#### ABOUT THIS EXERCISE
The output must start at the line containing "The image size is (1402, 818)." in the records below and stop at the last line, matching each line exactly and leaving out every picture.
-------------------------
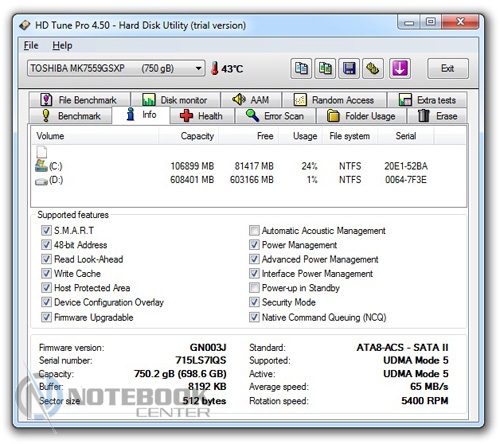The width and height of the screenshot is (500, 444).
Task: Save screenshot floppy disk icon
Action: coord(349,69)
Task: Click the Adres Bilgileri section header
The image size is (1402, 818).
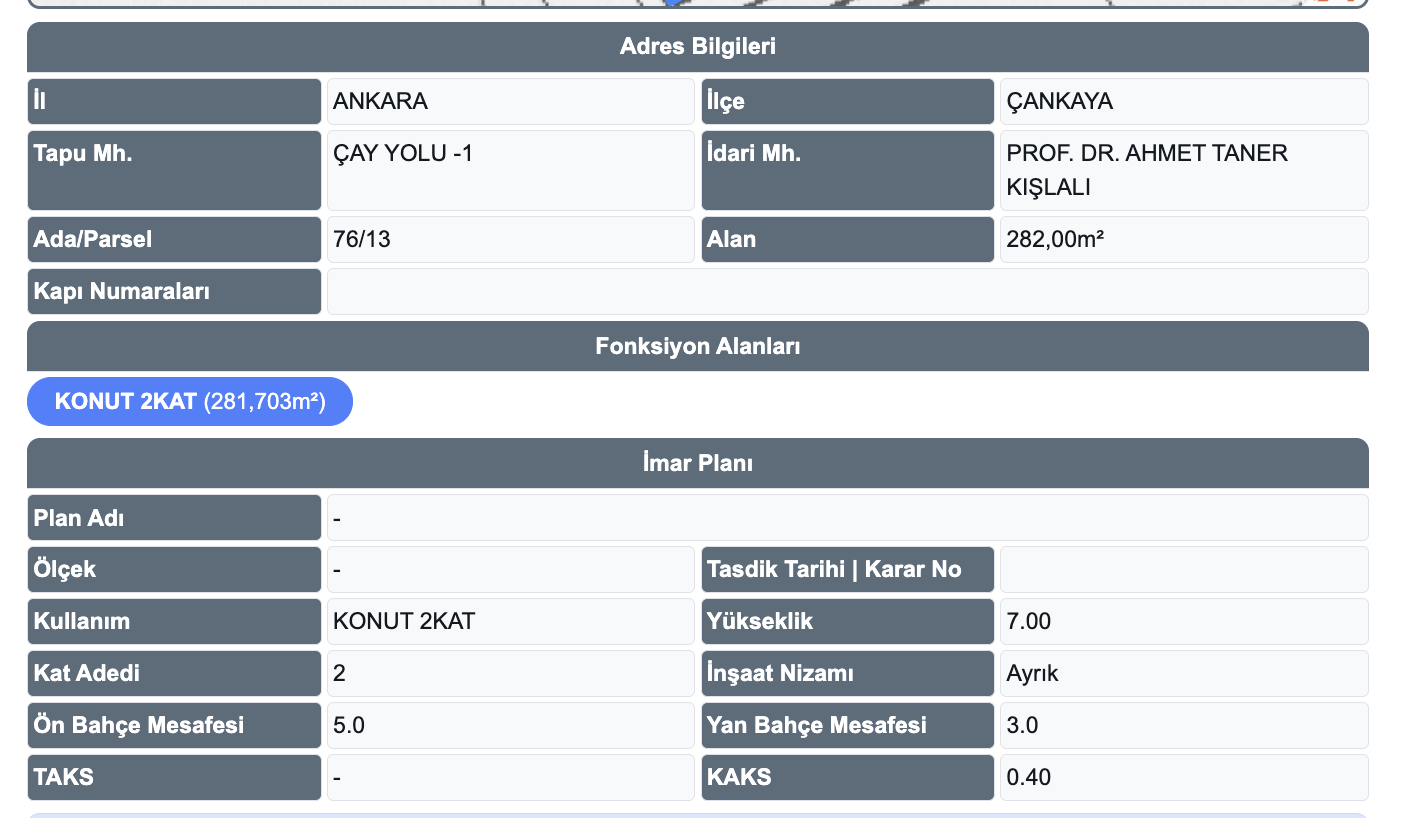Action: point(697,46)
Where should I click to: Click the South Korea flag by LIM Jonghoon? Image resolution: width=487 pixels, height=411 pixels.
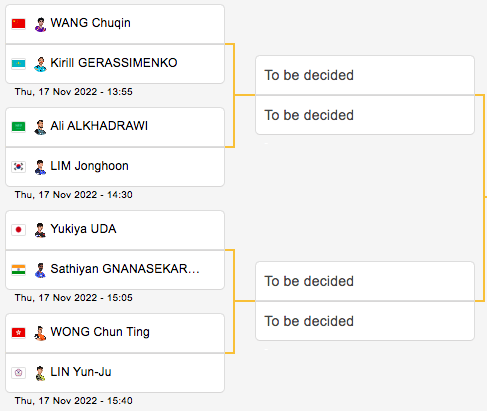(18, 166)
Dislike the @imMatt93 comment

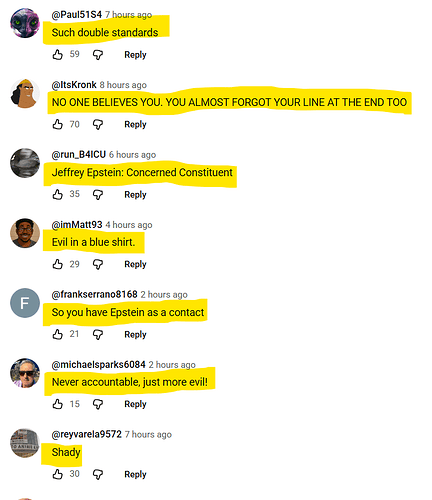(98, 264)
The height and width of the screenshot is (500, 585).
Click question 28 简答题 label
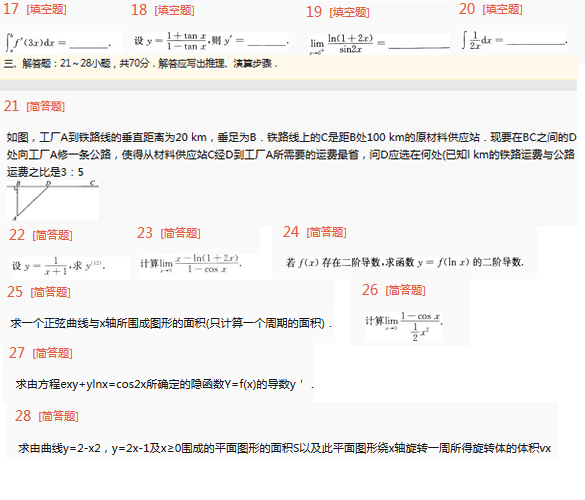[59, 416]
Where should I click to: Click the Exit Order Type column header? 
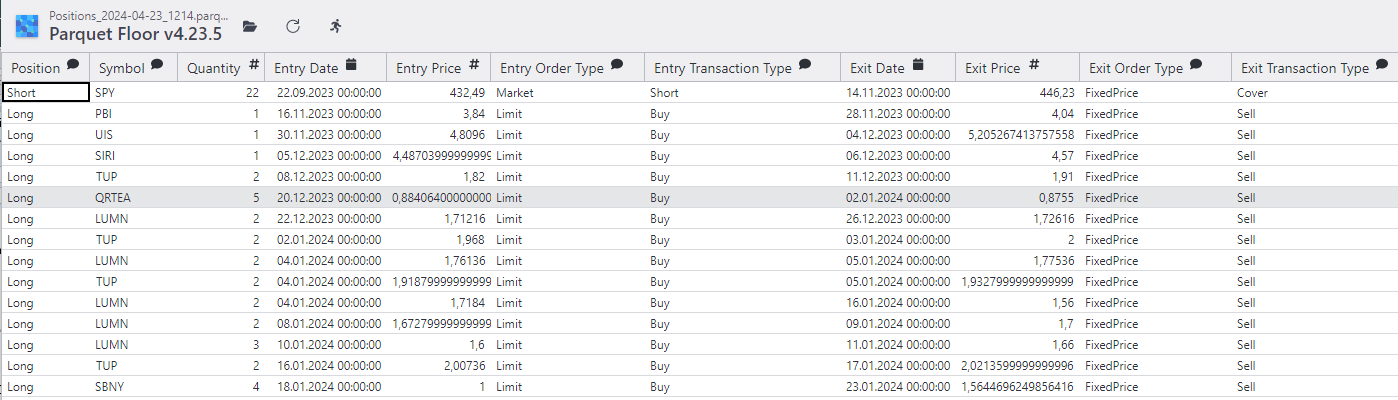(x=1135, y=68)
-------------------------
#### TASK OUTPUT
The image size is (1402, 818).
Action: point(697,46)
Where should I click to: Click the South Korea flag by LIM Jonghoon? Image resolution: width=487 pixels, height=411 pixels.
(18, 166)
Dislike the @imMatt93 comment

(98, 264)
The height and width of the screenshot is (500, 585).
Click question 28 简答题 label
[59, 416]
Where should I click to: Click the Exit Order Type column header? 
(x=1135, y=68)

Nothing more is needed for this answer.